Stearns – Como os genes estarão mais misturados, doenças causadas por genes recessivos serão menos comuns. A possibilidade de pessoas de origens étnicas e geográficas muito distintas carregarem a mesma mutação negativa é muito, muito pequena. Isso também aumenta a diversidade genética das populações, o que torna mais difícil que as doenças infecciosas desenvolvam especializações que as tornem localmente mais eficientes.
ÉPOCA – O senhor disse que, por causa da miscigenação, algumas características devem se tornar menos comuns. Deve haver maior homogenização de características. Mas os brasileiros são, fisicamente, bastante variados. Não é contraditório?
Stearns – O que quis dizer com o exemplo brasileiro é que deve ocorrer uma crescente mistura étnica. E o primeiro efeito dessa mistura étnica é o aumento da variação de características físicas entre os indivíduos. As pessoas não vão assumir, imediatamente, características parecidas em termos de cor de pele ou cor de olho. Nos primeiros estágios do processo – as primeiras cinco ou dez gerações –, as variações aumentam, e devem permanecer elevadas por muito mais gerações que isso.
Época – O que deve acontecer depois desse período?
Stearns – A longuíssimo prazo – até mil gerações – todas as populações deverão conter os mesmos graus de variação, e o conceito de etnicidade, como o conhecemos, deve desaparecer. Por que as populações estarão mais homogênias, mais parecidas entre si. Mas isso só vai ocorrer se as atuais tendências de imigração, emigração e mobilidade das populações continuarem globalmente.
ÉPOCA – Saltos evolutivos demoram milênios para ocorrer.

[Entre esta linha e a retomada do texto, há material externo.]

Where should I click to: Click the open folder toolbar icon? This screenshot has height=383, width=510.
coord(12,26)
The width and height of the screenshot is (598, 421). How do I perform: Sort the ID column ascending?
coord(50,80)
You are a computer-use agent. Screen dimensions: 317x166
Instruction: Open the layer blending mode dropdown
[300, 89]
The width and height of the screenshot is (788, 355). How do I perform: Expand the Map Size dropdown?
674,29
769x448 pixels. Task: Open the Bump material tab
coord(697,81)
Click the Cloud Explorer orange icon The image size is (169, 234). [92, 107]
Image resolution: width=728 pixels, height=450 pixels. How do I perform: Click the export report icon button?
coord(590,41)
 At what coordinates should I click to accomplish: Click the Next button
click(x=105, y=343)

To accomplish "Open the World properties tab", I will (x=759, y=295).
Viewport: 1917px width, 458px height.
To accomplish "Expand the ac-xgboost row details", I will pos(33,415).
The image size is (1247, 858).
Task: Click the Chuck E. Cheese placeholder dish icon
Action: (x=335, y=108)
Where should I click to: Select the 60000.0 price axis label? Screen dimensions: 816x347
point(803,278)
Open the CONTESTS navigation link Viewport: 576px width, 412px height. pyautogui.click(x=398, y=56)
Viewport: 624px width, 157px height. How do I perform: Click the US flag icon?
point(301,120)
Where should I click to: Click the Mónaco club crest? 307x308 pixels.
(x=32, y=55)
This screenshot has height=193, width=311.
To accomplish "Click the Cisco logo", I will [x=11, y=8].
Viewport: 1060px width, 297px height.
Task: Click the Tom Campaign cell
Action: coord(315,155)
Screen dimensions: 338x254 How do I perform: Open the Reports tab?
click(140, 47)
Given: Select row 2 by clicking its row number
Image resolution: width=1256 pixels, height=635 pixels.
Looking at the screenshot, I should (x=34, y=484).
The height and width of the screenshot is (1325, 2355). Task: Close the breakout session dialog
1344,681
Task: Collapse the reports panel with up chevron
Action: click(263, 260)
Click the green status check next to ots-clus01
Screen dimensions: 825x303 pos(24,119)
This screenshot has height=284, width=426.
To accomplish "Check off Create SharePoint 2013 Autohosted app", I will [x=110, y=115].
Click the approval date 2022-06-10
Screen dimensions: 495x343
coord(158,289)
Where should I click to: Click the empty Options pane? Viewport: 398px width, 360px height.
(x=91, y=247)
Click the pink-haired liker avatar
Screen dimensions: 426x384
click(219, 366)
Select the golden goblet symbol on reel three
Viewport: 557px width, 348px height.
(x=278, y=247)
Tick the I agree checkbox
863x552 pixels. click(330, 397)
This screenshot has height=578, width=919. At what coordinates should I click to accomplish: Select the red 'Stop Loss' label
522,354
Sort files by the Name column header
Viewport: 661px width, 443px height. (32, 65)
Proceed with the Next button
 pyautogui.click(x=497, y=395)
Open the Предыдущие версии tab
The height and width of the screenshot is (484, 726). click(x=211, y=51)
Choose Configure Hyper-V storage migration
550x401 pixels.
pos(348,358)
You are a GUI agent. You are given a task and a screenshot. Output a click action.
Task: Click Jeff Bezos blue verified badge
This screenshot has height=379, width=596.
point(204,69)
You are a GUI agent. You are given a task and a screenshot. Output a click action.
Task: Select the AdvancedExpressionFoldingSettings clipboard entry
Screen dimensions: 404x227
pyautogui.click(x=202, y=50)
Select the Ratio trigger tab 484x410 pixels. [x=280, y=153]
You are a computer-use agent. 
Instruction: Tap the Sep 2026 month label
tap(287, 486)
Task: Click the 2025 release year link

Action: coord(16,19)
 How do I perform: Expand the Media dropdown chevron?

Como é possível observar a evolução humana no espaço de algumas gerações?
Stearns – Um dos maiores avanços na biologia evolucionária nas décadas de 1970 e 1980 foi demonstrar que nós podemos medir significativas mudanças evolutivas entre algumas poucas gerações. Na verdade, há uma grande variação de ritmos de evolução e, para a maioria das características humanas, as mudanças são lentas. Demorou entre 5 mil e 9 mil anos para que os genes para tolerância a lactose aumentassem em frequência de quase zero para cerca de 90% da população em culturas com criação de animais. Isso equivale a 200 – 300 gerações humanas. As mudanças que observamos em um grupo de americanos que é acompanhado por cientistas desde o fim da década de 1940 foram mais rápidas que isso.
ÉPOCA – Quais são essas mudanças recentes?
Stearns – Nosso estudo mostrou que homens e mulheres estão evoluindo para ter pressão sanguínea mais baixa e taxas mais baixas de colesterol e de açúcar no sangue, que são fatores de risco de ataques cardíacos, diabetes e obesidade. Eles evoluíram biologicamente para se tornar mais saudáveis geneticamente, mas ao mesmo tempo sua cultura estava mudando rapidamente, e os efeitos culturais de mudanças na dieta dessas populações poderiam eliminar esse progresso biológico. Não é só a cultura ou só a genética, mas uma combinação dinâmica entre cultura e genética. Nós ainda não entendemos como ocorre a evolução conjunta de genética e cultura de maneira detalhada, mas fica cada vez mais claro que adquirir a compreensão desse processo é um dos mais importantes desafios da ciência moderna.